利害関係人
りがいかんけいにん
ひとことで言うと
審査請求の結果について法律上の利害関係を持ち、審理手続への参加が認められる第三者のこと。
くわしく解説
利害関係人って誰のこと?
審査請求は、処分を受けた本人が「この処分はおかしい!」と不服を申し立てる制度です。しかし、その処分の結果に影響を受けるのは、本人だけとは限りません。
例えば、隣の土地に高いビルの建築許可が出たとします。このとき、日当たりが悪くなる隣人も、その許可処分に重大な関心を持っていますよね。こうした「処分の結果について法律上の利益を持つ第三者」が利害関係人です。
なぜ参加が認められるの?
ポイントは、「審査請求人だけの話を聞いて裁決を出すのは不公平だ」という考え方にあります。
処分が取り消されると困る人、逆に取り消されないと困る人など、立場はさまざまです。こうした第三者の意見も聞いて、より公正な判断を下すために、利害関係人の参加制度が設けられています。
参加の方法は2つある
①自分から申し立てる方法があります。利害関係人が審理員の許可を得て、審理手続に参加することができます。
②審理員が求める方法もあります。審理員が職権で、利害関係人に参加を求めることもできます。
どちらの場合も、参加が認められれば、証拠書類の提出や意見を述べることができるようになります。
試験でのポイント
利害関係人は「審査請求人」や「参加人」と混同しやすいので注意しましょう。審査請求人は処分を受けた当事者本人、利害関係人は第三者です。また、利害関係人が参加すると「参加人」と呼ばれるようになります。

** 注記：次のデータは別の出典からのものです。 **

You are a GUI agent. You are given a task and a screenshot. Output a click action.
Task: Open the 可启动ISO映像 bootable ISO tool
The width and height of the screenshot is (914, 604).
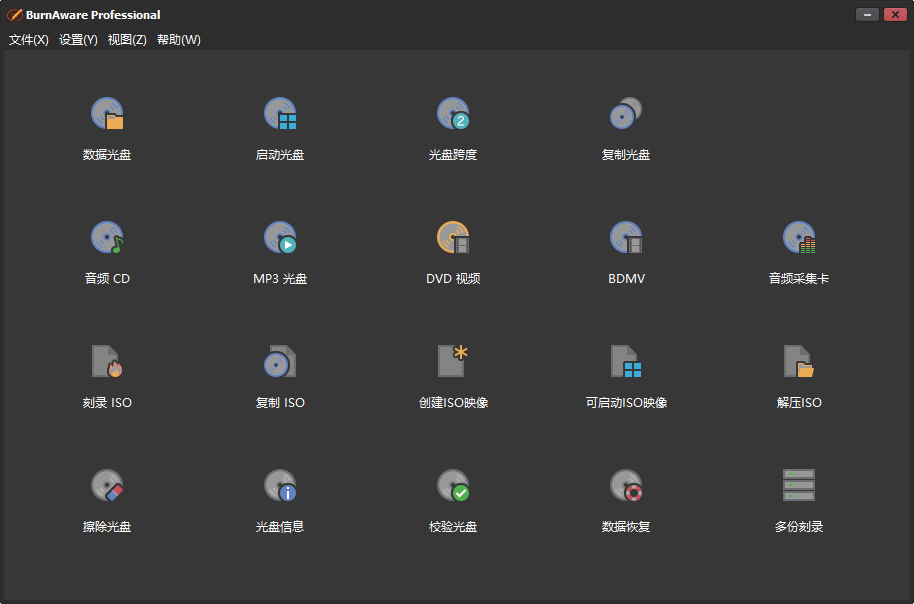point(626,362)
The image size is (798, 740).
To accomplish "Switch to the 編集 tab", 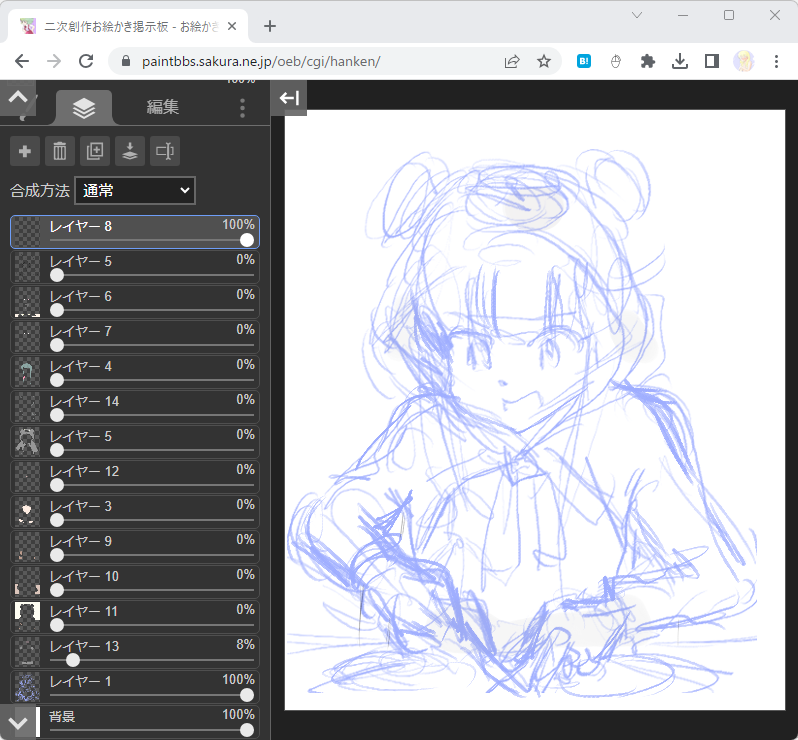I will pyautogui.click(x=163, y=107).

行政不服審査法13条に規定されており、参加には審理員の許可が必要という点も頻出です。
具体例で考えよう
ケース①:建築許可と隣人
あなたの隣の土地に、10階建てのマンション建築許可が出たとします。日照権を侵害されるあなたは、この許可処分の取消しを求める審査請求に利害関係人として参加し、意見を述べることができます。
ケース②:営業許可と競合店
ある飲食店の営業許可について、近隣の同業者が審査請求をしたとします。許可を受けた店舗側は、許可が取り消されると営業できなくなるため、利害関係人として審理手続に参加できます。
試験対策ポイント
「利害関係人」は行政法の頻出ワードです。 用語の定義と、それがどの場面で問題になるかをセットで覚えましょう。